# The best color scheme you have seen for an HT room?



## Sonnie

I am curious as to what is the best color scheme you have seen for a home theater room... or maybe a few of your favorites.

Please try to post the picture here, if that is not feasible, linking to it is fine.

Thanks!

Maybe what we should consider sometime is nominating the top home theater decor for five members, then have a forum wide vote for the winner to win $500. onder:


----------



## salvasol

Mine ....burgandy (please excuse the mess)


----------



## roffe

Oooohhh.... colors are a matter of personal taste. 

I prefer muted colors in a home theater. Functionally, the all black "bat-caves" are the best, IMHO, but esthetiacally, a muted, not all black design is what I prefer. Other than that, white is a no-no by be, as the screen as the obvious exception. For those who have a grey screen, I also opt for a scheme where all other colors are darker than the screen.

Below is a picture I found inspiring when choosing my own color scheme, even if I went for even less color and mostly a greyscale theme. Even if it is not all finished yet, I guess you can see where I am going with this: http://www.hometheatershack.com/forums/home-theater-design-construction/14462-project-c8-building-norways-smallest-home-cinema.html

I'll post more pictures here if I find some that are according to my taste.


----------



## Sonnie

I know there must be some more favorites out there. Help me out... I am trying to get some ideas. :dontknow:


----------



## bpape

Here's an interesting one that I designed










This is Steve Withey's room. He posts here occasionally as swithey. Steve did a great job of finishing it. It's also of interest to some of you IB guys.

Full construction thread here:

http://www.avsforum.com/avs-vb/showthread.php?t=620108

Bryan


----------



## tonyvdb

Well, Mine is no way in the same league as Steve's :hide: but here is what I used.

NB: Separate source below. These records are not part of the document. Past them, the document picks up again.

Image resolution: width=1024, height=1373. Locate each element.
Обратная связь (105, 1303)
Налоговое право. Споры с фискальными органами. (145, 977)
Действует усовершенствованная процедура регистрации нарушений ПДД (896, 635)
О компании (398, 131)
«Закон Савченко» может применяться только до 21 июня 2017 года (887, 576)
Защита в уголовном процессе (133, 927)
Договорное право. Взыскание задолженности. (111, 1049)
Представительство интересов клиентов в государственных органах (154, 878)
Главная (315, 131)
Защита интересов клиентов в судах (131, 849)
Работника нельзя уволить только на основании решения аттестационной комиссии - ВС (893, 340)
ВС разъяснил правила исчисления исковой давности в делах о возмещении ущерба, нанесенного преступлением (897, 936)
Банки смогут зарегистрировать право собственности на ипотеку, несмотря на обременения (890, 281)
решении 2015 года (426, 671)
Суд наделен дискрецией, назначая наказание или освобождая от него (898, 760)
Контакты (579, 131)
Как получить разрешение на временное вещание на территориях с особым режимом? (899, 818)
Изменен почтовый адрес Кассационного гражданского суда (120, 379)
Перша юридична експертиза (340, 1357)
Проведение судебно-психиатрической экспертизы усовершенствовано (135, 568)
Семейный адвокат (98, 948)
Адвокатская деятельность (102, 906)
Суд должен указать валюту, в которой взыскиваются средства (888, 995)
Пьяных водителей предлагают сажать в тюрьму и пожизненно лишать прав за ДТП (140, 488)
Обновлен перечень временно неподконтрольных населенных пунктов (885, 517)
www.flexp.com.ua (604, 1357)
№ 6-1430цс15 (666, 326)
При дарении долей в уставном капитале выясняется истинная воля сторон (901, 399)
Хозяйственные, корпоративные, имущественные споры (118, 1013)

The blue wall looks black when the lights are off and the movie is playing. The black upper sections is not paint its black carpet underlay.
I need to update my pictures as I have now built a riser


----------



## lcaillo

The best color scheme for optimum reproduction is a neutral color for any walls that will contribute to the reflected light on the screen or within the visual field when viewing the screen, at least according to SMPTE. While everyone will have their preferences, the effects of non-neutral walls on percieved color and on ambient light biasing the screen itself have to be considered if you want accurate color.


----------



## bpape

Here's one in more warm, earthy colors










Build thread here with more pics

http://www.avsforum.com/avs-vb/showthread.php?t=735097

Bryan


----------



## Sonnie

I have seen several with tan/stone/khaki color with black or dark brown accents. I like the black wall around the screen as well. Our recliners are black. 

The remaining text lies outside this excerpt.